---- Document extract

To: Solon who wrote (35314)4/16/2013 12:56:56 PM
From: average joe2 Recommendations  Respond to of 69300
 
Rex Murphy: TV’s The Bible is teaching our civilization’s ‘great code’



Rex Murphy | 13/04/06 | Last Updated: 13/04/05 6:01 PM ET

Our literature, and much else in Western art, is saturated with the influence of the Bible — Old Testament and New. It has been so for centuries. The great literary critic Northrop Frye, who called The Bible the “great code” of high Western culture, gave the better part of his life to the brilliant amplification of just that point.

Even the hard-drinking Ernest Hemmingway found inspiration and example in Scripture. His first novel took for its title a phrase “The Sun also Rises” from Ecclesiastes. A strong, indeed continuous, Biblical presence comes through in the book itself. Those famously abrupt, rhythmic sentences of early Hemmingway owe more than a little to his reading and study of the great King James version. Toward the end of his career, he even imitated the parable form. For what is the story of The Old Man and the Sea but a modern secular parable, and its heavily mannered, cadence-rich sentences an echo, or attempted echo, of the Bible’s high style?

Hemmingway stands as one example among hundreds, and even thousands, of famous writers whose literary imagination was contoured by the Bible. Even those who were wild agnostics or atheists were not too proud to learn from the sacred text of Judaism and Christianity.

Lately, however, we have lost that almost automatic, ready-at-hand familiarity with the Bible. There has been a tidal movement away from Biblical knowledge, a collapse of the intimacy between our culture and its foundational text.

Consider The New York Times. We don’t go to the Times for Scripture, but we should surely enjoy a reasonable expectation that its (presumably) well-educated editors and reporters have not totally forgotten all of it.

Yet in an Easter piece (no less) bylined to Rome-based correspondent Elisabetta Povoledo, the Times referred to the “Resurrection into Heaven of Jesus.” The phrase is meaningless. How can one be resurrected (the meaning of the verb is to restore a dead person to life) “into Heaven”? I’d bet the writer would never mangle a Simpsons reference or misquote a rap lyric. But she has no idea of the cardinal event of the New Testament.

--------
---- Data lines

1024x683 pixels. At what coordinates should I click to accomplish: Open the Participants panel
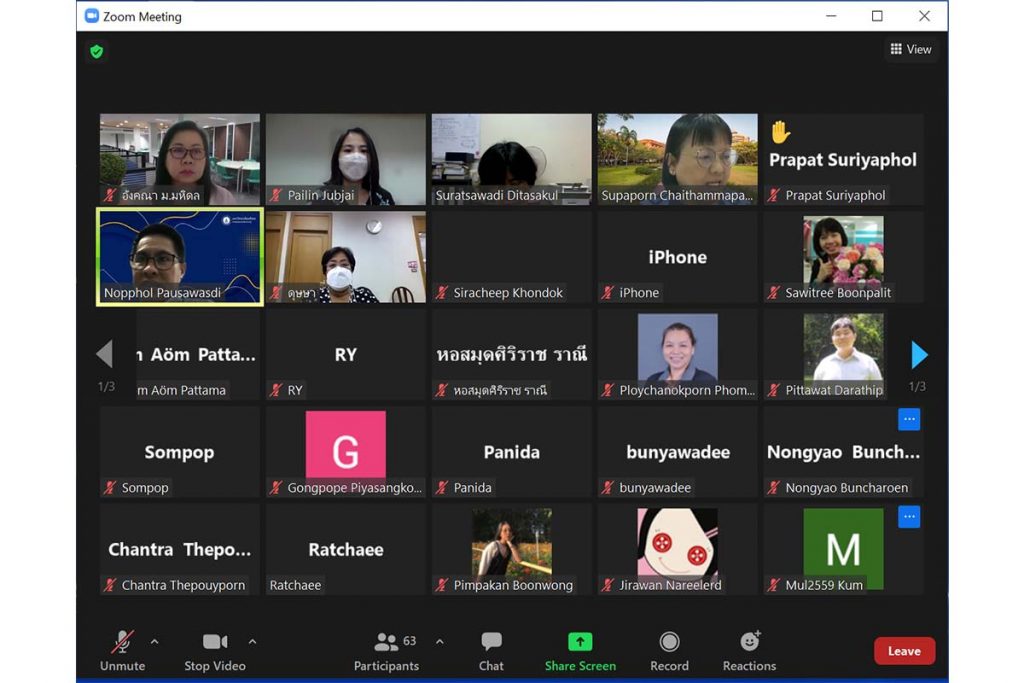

--------

**Problem details**. Please continue the Rex Murphy column on the Bible and Western culture, starting right after its last sentence.

**Exercise output**.
Which brings me to the hit cable series The Bible, broadcast in March by the History Channel. There is much being written about the “startling” popularity of this series. (Every episode attracted more than 10-million U.S. viewers.) The elites are puzzled that so backward and sidelined an interest as religion could fire so wide an audience.

Actually, the reasons for The Bible’s success are easy to determine. Apart from being acted with professionalism and filmed with skill, it presents the Bible stories without snark or condescension. There is no filter of leaden irony, or mockery built into the telling. And it doesn’t present religion as a species of ignorance or bigotry. Today, this is rare.

The series presents biblical episodes and character, more or less, as they were first presented — without some jerrybuilt new postmodern frame to put them in. Rejecting the modern avant-garde trend toward projecting ancient stories in vulgar modern garb, The Bible isn’t presented in what I’ll call the Jesus-rides-a-Harley school, with Mary Magdelene as a sex-worker-with-a-hankering-for-Peter subplot.

Moreover, the TV series has a second virtue.

For those who have never closely examined the Bible, the series is an alluring introduction. For others, who once knew more of it than now they remember, it tags almost-forgotten memories, resurrects (may I use that word?) memories of childhood, readings at Mass or elsewhere, and thereby makes ring again phrases and stores long submerged.

No wonder the series is successful: It’s a link to the “great code” of Western civilization.